(EXERCISE)
Although the entries contain pictures, repeat only their words, exactly as written.

(RECORDS FOR THIS TASK)
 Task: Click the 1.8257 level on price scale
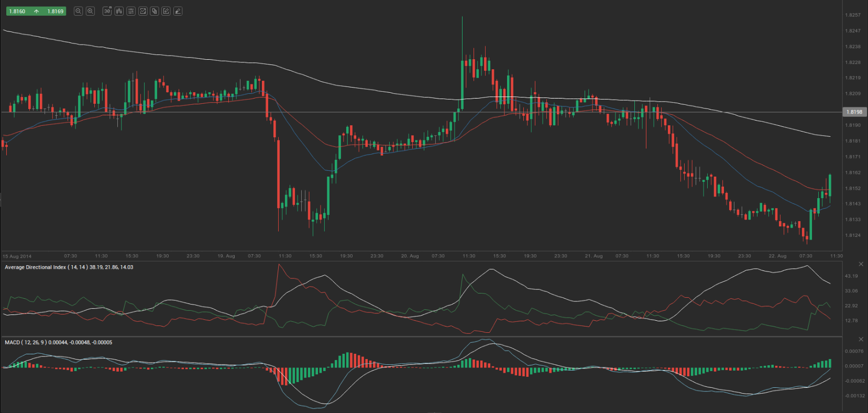point(853,15)
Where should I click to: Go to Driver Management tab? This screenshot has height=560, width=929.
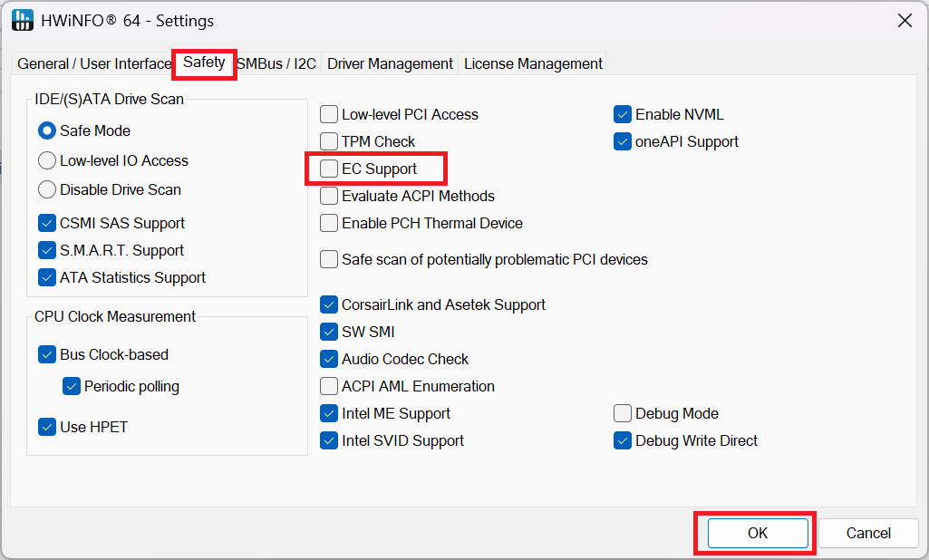pos(390,63)
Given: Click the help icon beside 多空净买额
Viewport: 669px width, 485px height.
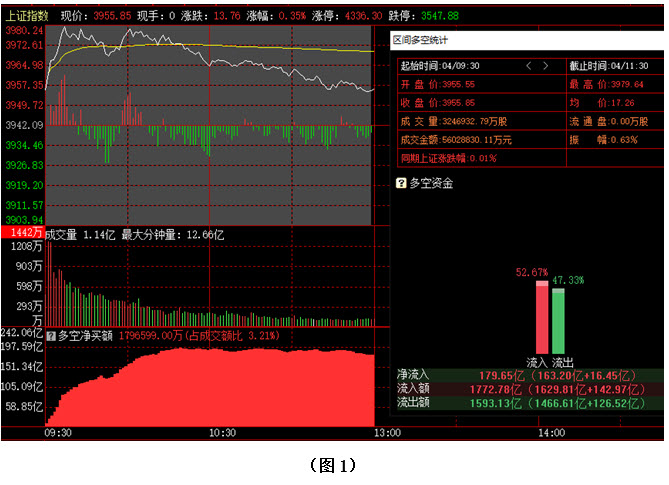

(COMPLETED TASK)
 Task: Click the 1.8257 level on price scale
point(853,15)
Where should I click to: Go to Driver Management tab? This screenshot has height=560, width=929.
pos(390,63)
Given: Click the help icon beside 多空净买额
Viewport: 669px width, 485px height.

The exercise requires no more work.